Assignment | Write the next part of the news article below on the opening of Tilray's medical marijuana facility at Duke Point, picking up after its last sentence.
---------- Document segment
Brendan Kennedy, chief executive officer of Tilray, makes an opening speech during the official launch of the medical marijuana production facility at Duke Point.  - TAMARA CUNNINGHAM/The News Bulletin
Brendan Kennedy, chief executive officer of Tilray, makes an opening speech during the official launch of the medical marijuana production facility at Duke Point.
— image credit: TAMARA CUNNINGHAM/The News Bulletin

Medicinal bud is now being grown and shipped from Nanaimo’s new marijuana production facility.

Tilray, the face of B.C.-based Lafitte Ventures, celebrated the official opening of its production facility at Duke Point on Monday with a ribbon-cutting ceremony, tours and its first shipment of medical marijuana.

Renovations on the multi-million-dollar building got underway last December after Nanaimo city council approved rezoning. The result is an estimated $15-million investment into an industrial facility that will have the potential to serve up to 8,000 patients a month and store $30 million worth of medicinal pot.

With barbed-wire fence, intrusion-detection devices, cameras and security guards, the vault storing the medical marijuana is virtually a bank inside a prison, according to Brendan Kennedy, chief executive officer of Tilray, who offered local dignitaries and media a peek inside the facility as part of opening-day celebrations.
--------------------
---------- Material supplied
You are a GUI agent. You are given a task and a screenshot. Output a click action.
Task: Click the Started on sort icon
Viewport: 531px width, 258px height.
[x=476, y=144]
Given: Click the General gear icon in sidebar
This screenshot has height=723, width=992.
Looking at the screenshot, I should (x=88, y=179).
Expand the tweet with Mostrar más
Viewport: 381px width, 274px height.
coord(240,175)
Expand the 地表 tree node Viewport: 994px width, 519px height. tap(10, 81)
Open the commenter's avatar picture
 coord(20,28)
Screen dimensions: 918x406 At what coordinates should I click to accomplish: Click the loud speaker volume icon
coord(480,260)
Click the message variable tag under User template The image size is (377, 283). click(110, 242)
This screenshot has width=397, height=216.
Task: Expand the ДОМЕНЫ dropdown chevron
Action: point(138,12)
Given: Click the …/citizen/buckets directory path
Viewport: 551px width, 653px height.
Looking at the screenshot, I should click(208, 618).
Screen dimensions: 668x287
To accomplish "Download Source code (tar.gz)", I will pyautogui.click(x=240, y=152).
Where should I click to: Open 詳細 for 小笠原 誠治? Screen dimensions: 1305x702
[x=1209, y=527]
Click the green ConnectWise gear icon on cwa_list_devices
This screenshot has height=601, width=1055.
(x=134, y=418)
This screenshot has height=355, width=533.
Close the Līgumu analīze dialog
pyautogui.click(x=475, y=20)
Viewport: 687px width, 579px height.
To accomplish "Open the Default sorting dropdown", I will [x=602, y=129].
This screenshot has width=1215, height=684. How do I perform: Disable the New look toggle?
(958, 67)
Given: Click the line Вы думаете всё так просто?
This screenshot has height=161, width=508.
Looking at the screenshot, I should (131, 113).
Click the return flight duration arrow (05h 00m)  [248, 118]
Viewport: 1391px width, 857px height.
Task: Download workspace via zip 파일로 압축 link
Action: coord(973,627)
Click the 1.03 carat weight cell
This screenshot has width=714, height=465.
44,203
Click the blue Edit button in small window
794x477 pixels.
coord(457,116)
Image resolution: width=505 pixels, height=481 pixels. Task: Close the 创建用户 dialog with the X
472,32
--------------------
Result of the task |
Kennedy believes the building design and growing technology are among the ingredients needed to keep his company competitive.

Tilray offers 40 strains of marijuana and according to the company, “hundreds” of patients have signed up to purchase pot.

“We’ve invested to produce cannabis on a scale unlike anything that’s currently available in Canada,” Kennedy said, adding that while other facilities he’s seen are dirty and inefficient, this one is the exact opposite. “We wanted everything to be clean.”

The surfaces are disinfected once a day and the company’s 60 employees wear white lab coats, gloves and disposable shoe covers. Behind non-descript doors is where the company grows, cures and stores marijuana. It all starts in the clone room, where clippings are taken from mature plants and put into pods to take root. They grow for two weeks before being transferred into trays and barcoded so everything is known about the plant, from when it was watered to the nutrients it received and rooms it passed through.

From start to finish, it will take an average 80 days to get products ready for patients. Each gram is sold for between $8 to $12 and flowers are hand-trimmed.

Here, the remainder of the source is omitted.